Текст
Был в роду Достоевских и поэт. «Когда мои предки покинули темные леса и топкие болота Литвы, — пишет дочь писателя, — они были, вероятно, ослеплены светом, цветами и эллинистической поэзией Украины; их душа была согрета южным солнцем и вылилась в стихи». Известна действительно «Покаянная песнь» одного из Достоевских, напечатанная в «Богогласнике» конца XVIII века на Волыни и, по мнению брата писателя Андрея Михайловича, принадлежащая перу их деда — брацлавского протоиерея Андрея Достоевского. Путь поэтов рано стал манить старших сыновей штаб-лекаря. Жизнь с малых лет приобщила их к миру искусств.
Первым выдающимся событием детства Достоевского было его раннее знакомство с народным творчеством. В большом, многодетном семействе никогда не переводились кормилицы из ближайших деревень. До нас дошли безвестные имена этих крепостных крестьянок: Дарьи, Катерины, «лапотницы Лукерьи». Они открывают литературную биографию Достоевского легендарными образами Жар-птицы и Алеши Поповича. Писатель не раз вспоминал и свою нянюшку-москвичку, «скромную женщину» удивительного душевного благородства, взятую из мещан и с достоинством называвшую себя «гражданкой». Она умела увлечь лекарскую детвору поэтическими вымыслами про Остродума и других героев устной поэзии. «Наша няня Алена Фроловна, — писал в 1876 году Достоевский, — была характера ясного, веселого и всегда нам рассказывала такие славные сказки!..»
Бесправные женщины крепостной страны незаметно выполнили большую жизненную задачу: они пробудили влечение мальчика к устной поэзии его народа и одновременно послужили возникновению того прекрасного языка — свободного и взволнованного, глубоко русского и неизгладимо выразительного, которым со временем будут написаны его всемирно-знаменитые книги.
По бытовым навыкам своей патриархальной семьи, чтившей старинные обычаи и соблюдавшей заповедные обряды, Достоевский был рано приобщен к замечательным памятникам русского зодчества и народной живописи. «Каждый раз посещение Кремля и соборов московских было для меня чем-то торжественным», — вспоминал писатель под конец жизни.

Ваше задание
Определите, согласуется ли каждое из утверждений (a), (b) и (c) с текстом о детстве Достоевского: (a) няню Достоевского звали Алена Фроловна; (b) «Покаянная песнь» была напечатана в Москве; (c) няня Достоевского была взята из крестьян. Для каждого утверждения ответьте «да» или «нет» и приведите решающие слова текста точной цитатой. Записи для выполнения задания не нужны.

Исходные записи
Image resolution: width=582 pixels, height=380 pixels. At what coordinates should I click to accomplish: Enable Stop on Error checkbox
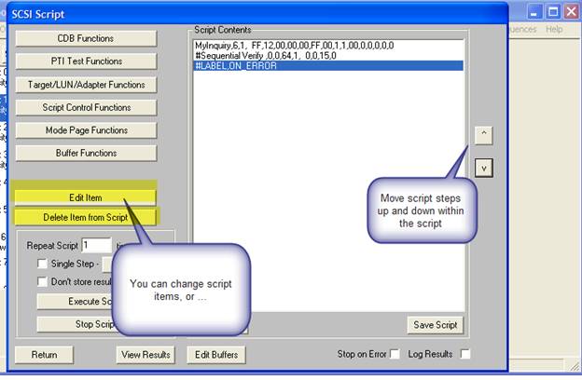click(x=395, y=354)
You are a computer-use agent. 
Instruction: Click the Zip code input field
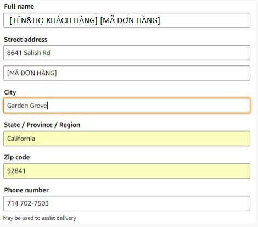click(x=127, y=171)
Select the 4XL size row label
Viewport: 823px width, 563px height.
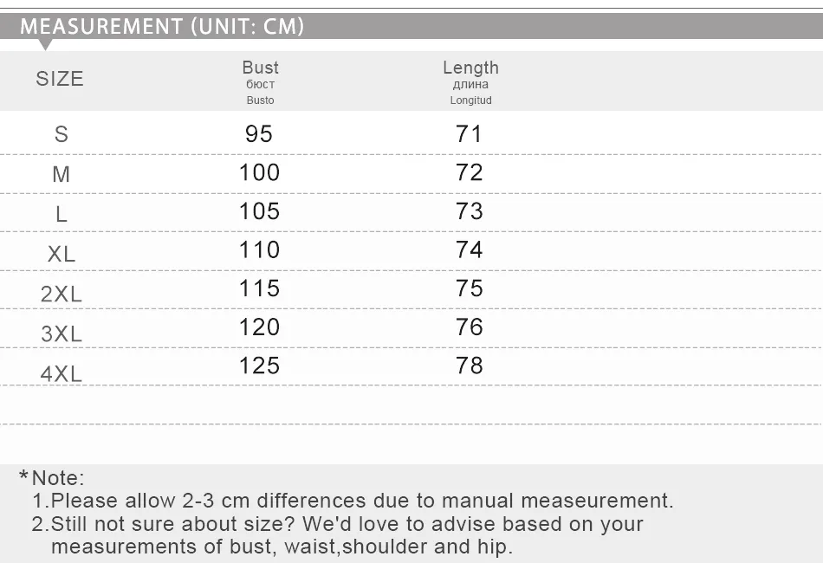tap(62, 374)
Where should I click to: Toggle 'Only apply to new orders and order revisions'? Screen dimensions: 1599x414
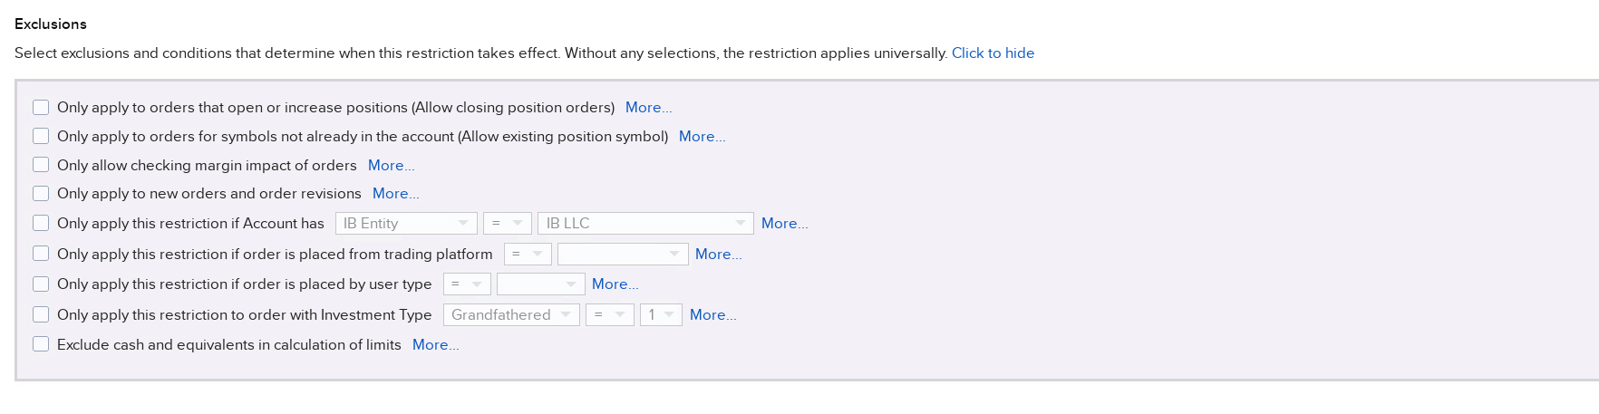41,193
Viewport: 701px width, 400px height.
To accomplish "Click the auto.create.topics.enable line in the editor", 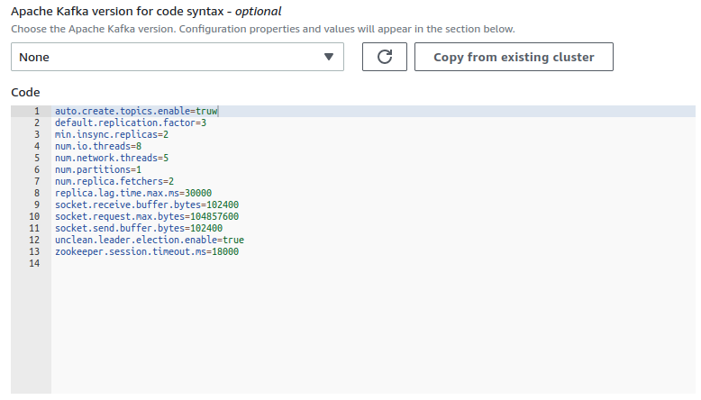I will [x=135, y=112].
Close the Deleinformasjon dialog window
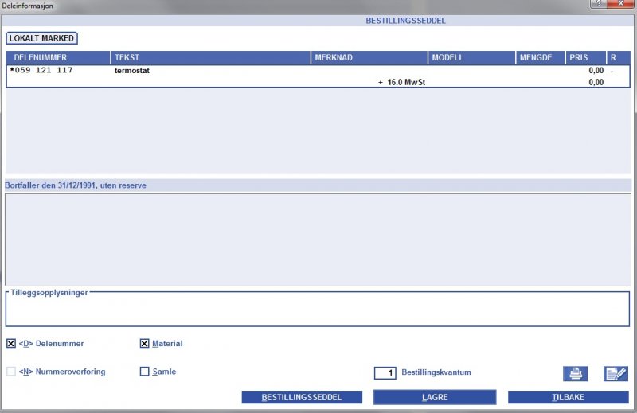637x413 pixels. click(x=619, y=4)

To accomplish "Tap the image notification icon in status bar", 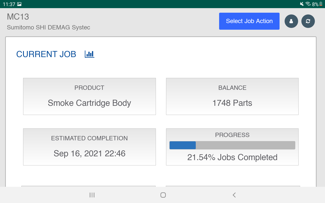I will coord(19,4).
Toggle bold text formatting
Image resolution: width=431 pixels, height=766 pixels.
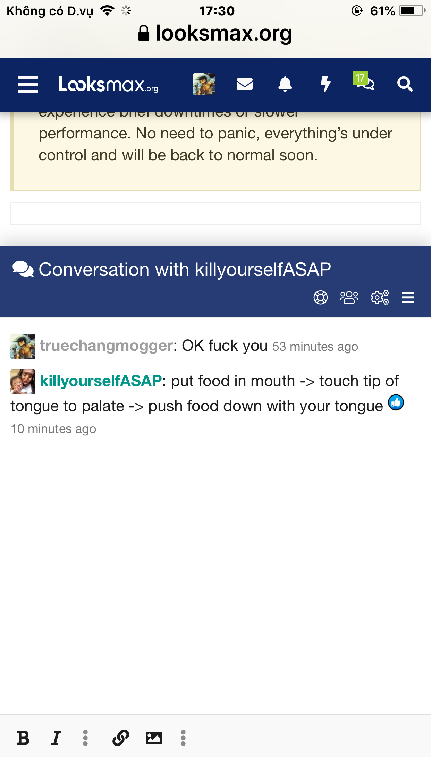click(x=23, y=738)
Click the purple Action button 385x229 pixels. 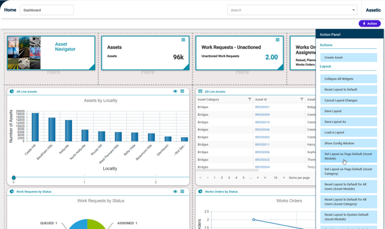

Ожидаемый ответ
(a) Да: «Наша няня Алена Фроловна».
(b) Нет: «напечатанная в «Богогласнике» конца XVIII века на Волыни».
(c) Нет: «взятую из мещан».